TASK TO COMPLETE |
Gather each line in the entries that includes the string "computer".

Stored data |
⟨

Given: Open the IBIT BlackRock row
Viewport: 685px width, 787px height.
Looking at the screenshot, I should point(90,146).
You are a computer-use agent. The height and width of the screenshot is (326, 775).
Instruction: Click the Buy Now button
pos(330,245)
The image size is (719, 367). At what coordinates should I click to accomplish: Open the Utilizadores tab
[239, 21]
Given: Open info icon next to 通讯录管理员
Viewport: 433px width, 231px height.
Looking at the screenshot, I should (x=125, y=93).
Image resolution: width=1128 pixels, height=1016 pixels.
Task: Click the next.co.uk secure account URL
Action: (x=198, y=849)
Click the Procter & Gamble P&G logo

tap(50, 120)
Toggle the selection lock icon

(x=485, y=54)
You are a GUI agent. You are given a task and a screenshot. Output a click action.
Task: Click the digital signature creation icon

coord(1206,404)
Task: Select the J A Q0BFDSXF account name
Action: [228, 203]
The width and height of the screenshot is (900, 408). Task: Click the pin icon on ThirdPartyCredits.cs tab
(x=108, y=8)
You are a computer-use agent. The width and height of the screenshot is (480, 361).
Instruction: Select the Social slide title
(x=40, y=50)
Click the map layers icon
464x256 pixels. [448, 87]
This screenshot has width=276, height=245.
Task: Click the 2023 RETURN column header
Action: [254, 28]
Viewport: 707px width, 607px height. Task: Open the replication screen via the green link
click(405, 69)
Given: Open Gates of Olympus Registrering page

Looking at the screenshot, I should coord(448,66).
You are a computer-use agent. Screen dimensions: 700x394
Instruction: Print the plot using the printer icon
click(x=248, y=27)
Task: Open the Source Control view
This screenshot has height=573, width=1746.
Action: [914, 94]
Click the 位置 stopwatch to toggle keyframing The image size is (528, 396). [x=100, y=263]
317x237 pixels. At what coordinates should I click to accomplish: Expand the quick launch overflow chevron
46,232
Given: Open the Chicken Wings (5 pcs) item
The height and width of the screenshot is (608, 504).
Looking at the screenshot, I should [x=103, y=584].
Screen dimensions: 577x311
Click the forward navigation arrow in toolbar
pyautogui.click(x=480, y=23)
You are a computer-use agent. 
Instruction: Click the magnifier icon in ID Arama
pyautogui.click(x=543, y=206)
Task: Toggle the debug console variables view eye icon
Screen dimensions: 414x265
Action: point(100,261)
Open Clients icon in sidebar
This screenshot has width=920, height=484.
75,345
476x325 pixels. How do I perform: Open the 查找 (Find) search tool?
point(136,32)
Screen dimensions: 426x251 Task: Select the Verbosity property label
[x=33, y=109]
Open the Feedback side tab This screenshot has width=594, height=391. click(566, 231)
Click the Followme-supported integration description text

⟩

RESPONSE AREA |
You are a computer-use agent. The height and width of the screenshot is (326, 775).
You are a computer-use agent. The width and height of the screenshot is (480, 361).
You are a computer-use agent. Screen dimensions: 700x394
You are a computer-use agent. 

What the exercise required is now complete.